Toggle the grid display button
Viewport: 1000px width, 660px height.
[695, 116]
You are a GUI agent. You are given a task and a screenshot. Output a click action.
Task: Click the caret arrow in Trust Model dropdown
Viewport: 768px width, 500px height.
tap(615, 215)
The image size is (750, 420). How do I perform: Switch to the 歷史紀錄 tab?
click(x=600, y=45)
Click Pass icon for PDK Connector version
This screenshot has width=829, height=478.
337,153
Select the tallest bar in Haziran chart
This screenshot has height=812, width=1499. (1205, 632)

--

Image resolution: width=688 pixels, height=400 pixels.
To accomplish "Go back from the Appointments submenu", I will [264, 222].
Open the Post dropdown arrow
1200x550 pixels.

=== TO DO ===
Using the entries above, repeat only the lines from the one containing "Task: Click the" through the one containing "Click Pass icon for PDK Connector version", end lines included.

=== RESPONSE AREA ===
Task: Click the caret arrow in Trust Model dropdown
Viewport: 768px width, 500px height.
tap(615, 215)
The image size is (750, 420). How do I perform: Switch to the 歷史紀錄 tab?
click(x=600, y=45)
Click Pass icon for PDK Connector version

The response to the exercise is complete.